/self-correcting-self-consuming

Official implementation of "Self-Correcting Self-Consuming Loops for Generative Model Training" (ICML 2024)

Primary LanguagePythonMIT LicenseMIT

Self-Correcting Self-Consuming Loops for Generative Model Training

arXiv License: MIT Venue:ICML 2024

The official PyTorch implementation of the paper "Self-Correcting Self-Consuming Loops for Generative Model Training", which has been accepted at ICML 2024. Please visit our webpage for more details.

teaser

Recreating results from paper

Environment setup

The main building blocks for this repo include Human Motion Diffusion Model, Universal Humanoid Controller, VPoser.
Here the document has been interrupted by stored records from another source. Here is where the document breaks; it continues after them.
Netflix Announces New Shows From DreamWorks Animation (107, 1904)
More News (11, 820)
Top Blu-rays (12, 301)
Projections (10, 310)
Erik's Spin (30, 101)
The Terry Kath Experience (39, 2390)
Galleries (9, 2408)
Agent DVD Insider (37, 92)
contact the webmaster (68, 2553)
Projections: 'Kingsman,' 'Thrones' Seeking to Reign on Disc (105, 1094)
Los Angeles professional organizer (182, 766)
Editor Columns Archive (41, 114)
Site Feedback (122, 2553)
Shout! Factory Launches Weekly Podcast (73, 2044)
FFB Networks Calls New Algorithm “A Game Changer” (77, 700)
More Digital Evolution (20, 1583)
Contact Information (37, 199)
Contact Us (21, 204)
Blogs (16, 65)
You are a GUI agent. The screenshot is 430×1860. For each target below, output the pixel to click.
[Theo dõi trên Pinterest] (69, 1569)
Please visit their webpages for more details, including license info. Note that their code depends on other libraries, including CLIP, SMPL, SMPL-X, PyTorch3D, and uses datasets that each have their own respective licenses that must also be followed.

Step 1: build conda env

Run the script:

cd utils/setup
./setup.sh

This will create a conda virtual environment and perform a basic test (test_environment.py) to see if all succeeds.

The environment setup has several major steps which depend greatly on the host machine. While setup.sh aspires to be robust / 'just work', there will be differences from system to system. For completeness, those steps are:

  1. Create a Python 3.8.12 conda virtual environment named "scsc"
  2. Install the dependencies of MDM
  3. Install the dependencies of UHC (including Mujoco, which requires Boost to cythonize.)
  4. Install visualization dependencies (Body Visualizer, VPoser)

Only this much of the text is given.